The crust in this deep weak layer is flowing eastward away from  
central Tibet to escape from the area directly north of the Indian  
plate. But, in the area where the earthquake occurred, this rapidly  
flowing material is obstructed by a major obstacle, the Sichuan  
Basin. “The crust and mantle beneath the basin appears to form a  
hard, cold knot” that extends to 250 km depth, Royden says, that  
forces the flow to “wrap around the knot.” The huge elevation  
difference between the surface of the plateau and the Sichuan Basin  
provides the underlying stress that led to the quake, she says.

As the surface of the eastern plateau has risen, it has become  
increasingly incised by rivers. Four of the world’s 10 largest  
rivers, including the Yangtze, flow through the region, Royden says.  
“There are gorges two and a half to three kilometers deep, and  
hundreds of kilometers long—they dwarf the Grand Canyon,” she says.
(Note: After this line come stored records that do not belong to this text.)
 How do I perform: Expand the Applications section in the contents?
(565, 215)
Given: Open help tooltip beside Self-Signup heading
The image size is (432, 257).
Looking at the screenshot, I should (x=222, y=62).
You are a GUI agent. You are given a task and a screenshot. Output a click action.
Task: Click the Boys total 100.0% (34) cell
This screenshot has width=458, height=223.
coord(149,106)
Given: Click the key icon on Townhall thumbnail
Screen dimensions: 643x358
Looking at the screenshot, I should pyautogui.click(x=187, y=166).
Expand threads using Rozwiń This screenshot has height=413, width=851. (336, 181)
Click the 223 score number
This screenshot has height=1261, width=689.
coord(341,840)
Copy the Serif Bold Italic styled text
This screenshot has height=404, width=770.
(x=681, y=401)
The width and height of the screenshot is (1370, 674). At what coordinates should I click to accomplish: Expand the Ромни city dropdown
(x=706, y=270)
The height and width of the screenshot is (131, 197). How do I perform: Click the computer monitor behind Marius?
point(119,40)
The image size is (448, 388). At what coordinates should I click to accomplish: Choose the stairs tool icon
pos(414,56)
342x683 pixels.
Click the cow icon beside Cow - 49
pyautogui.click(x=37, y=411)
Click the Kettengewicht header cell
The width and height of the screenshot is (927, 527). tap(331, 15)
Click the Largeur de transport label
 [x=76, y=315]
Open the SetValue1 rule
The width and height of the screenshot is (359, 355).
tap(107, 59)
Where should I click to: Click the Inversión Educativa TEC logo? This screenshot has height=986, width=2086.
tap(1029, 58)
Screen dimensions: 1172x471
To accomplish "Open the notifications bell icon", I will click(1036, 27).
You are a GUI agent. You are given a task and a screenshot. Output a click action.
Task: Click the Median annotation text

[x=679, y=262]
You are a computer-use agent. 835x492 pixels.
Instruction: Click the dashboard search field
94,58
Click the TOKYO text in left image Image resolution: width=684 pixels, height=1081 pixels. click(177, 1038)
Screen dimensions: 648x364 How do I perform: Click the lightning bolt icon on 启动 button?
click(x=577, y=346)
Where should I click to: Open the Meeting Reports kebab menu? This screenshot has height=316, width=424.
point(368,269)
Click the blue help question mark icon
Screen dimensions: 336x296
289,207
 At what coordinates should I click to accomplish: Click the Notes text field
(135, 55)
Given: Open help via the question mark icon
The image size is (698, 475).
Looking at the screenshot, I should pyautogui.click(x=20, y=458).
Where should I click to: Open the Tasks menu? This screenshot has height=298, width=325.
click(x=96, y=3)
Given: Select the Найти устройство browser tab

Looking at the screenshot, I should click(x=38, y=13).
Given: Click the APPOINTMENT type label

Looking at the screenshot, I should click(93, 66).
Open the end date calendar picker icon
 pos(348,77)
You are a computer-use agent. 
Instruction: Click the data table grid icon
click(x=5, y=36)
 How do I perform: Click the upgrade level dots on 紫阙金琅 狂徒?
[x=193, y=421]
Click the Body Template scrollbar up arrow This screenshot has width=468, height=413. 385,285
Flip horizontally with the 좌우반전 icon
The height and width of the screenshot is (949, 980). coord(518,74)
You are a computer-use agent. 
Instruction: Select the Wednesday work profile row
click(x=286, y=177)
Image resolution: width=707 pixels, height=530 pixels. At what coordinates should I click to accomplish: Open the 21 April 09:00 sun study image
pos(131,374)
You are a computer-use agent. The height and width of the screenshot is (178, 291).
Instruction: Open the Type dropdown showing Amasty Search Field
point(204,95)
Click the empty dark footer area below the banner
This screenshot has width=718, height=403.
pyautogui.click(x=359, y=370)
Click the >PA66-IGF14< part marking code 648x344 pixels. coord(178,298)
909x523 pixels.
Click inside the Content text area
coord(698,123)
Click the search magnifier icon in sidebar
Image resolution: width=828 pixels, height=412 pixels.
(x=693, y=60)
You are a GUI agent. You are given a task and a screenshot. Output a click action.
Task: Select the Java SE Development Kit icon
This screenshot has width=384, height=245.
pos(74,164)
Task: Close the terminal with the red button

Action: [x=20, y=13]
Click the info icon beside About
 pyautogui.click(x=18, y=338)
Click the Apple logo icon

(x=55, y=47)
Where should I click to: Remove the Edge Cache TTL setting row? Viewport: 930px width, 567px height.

The steep slopes within the river gorges make the region especially  
vulnerable when earthquakes occur, she says. “When you shake those  
valleys, everything just slides down into the river gorges and  
eventually washes out to sea,” she says.

Because of the extreme geological environment of this region, Royden  
says, it may be possible to learn about mechanisms taking place there  
that may also occur, at a smaller scale, in other places. In this  
way, it may reveal processes that are also relevant in other parts of  
the world but that would be much harder to discover in these other  
locations because they would be more subtly expressed.

The research was funded by the National Science Foundation. The MIT  
scientists are currently collaborating with geophysicists of the  
China Seismological Bureau (in Beijing and Chengdu, Sichuan) on a  
study of the structure and seismic hazard of the region.